Featured Paper of the Month – September 2022
Published in Molecular Psychiatry by Jordi Bonaventura and Michael Michaelides, et al. of the NIDA IRP Biobehavioral Imaging and Molecular Neuropsychopharmacology Unit.
The use of racemic ketamine and the FDA approval of (S)-ketamine are promising developments for the treatment of depression. Nevertheless, racemic ketamine and (S)-ketamine are controlled substances with known abuse potential and their use is associated with undesirable side effects. For these reasons, research efforts have focused on identifying alternatives.

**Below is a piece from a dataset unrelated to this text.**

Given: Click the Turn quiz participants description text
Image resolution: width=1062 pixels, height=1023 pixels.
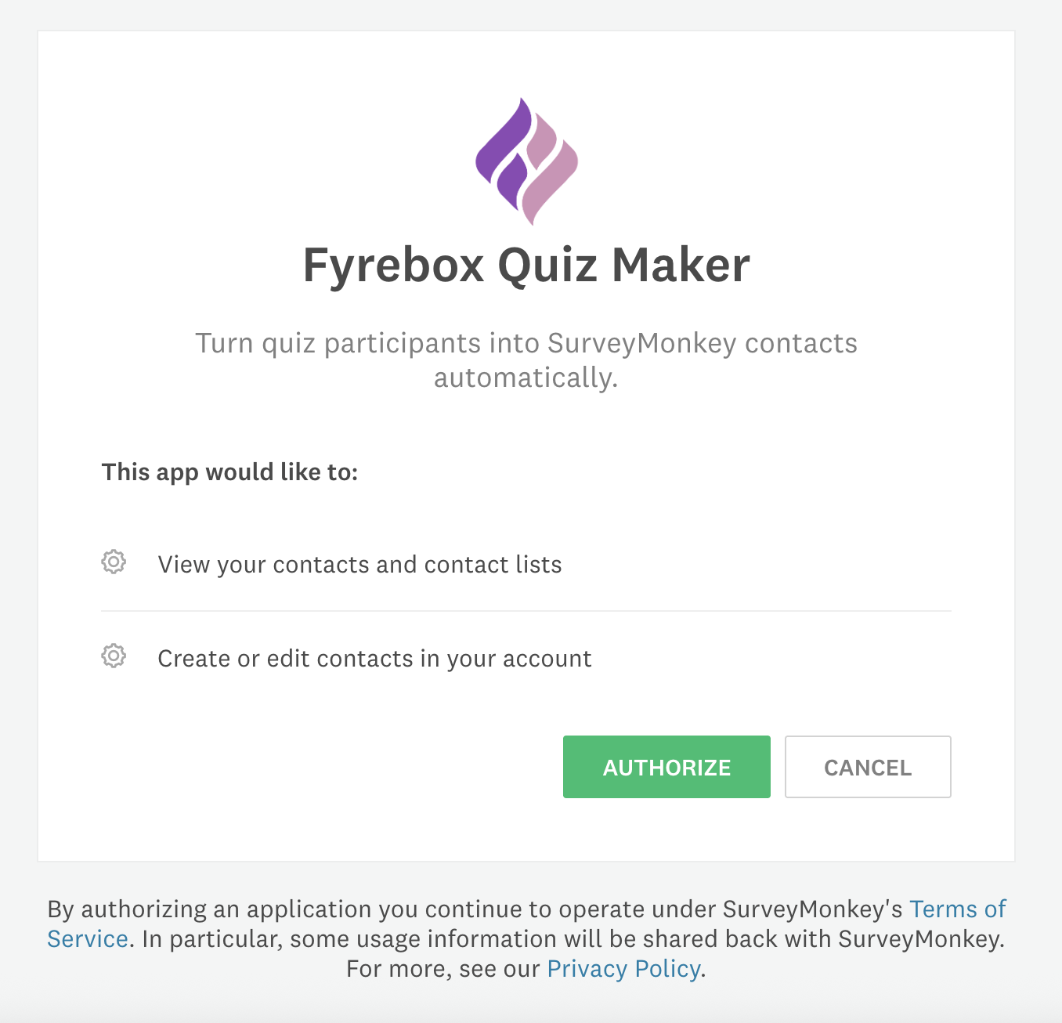Looking at the screenshot, I should [526, 343].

One candidate is (2R,6R)-hydroxynorketamine ((2R,6R)-HNK), a ketamine metabolite that in animal studies lacks the dissociative and abuse properties of ketamine while retaining its antidepressant-like behavioral efficacy. (2R,6R)-HNK’s mechanism of action however is unclear. We tested (2R,6R)-HNK against >30,000 human proteins and did not find any (2R,6R)-HNK-protein interaction indicating it has a highly inert pharmacological profile. (2R,6R)-HNK also did not share any pharmacological or behavioral profile similarities with ketamine or its enantiomers. Given its pharmacological profile, we predict that (2R,6R)-HNK will exhibit a favorable safety profile in clinical trials, and we must wait for clinical studies to determine its antidepressant efficacy.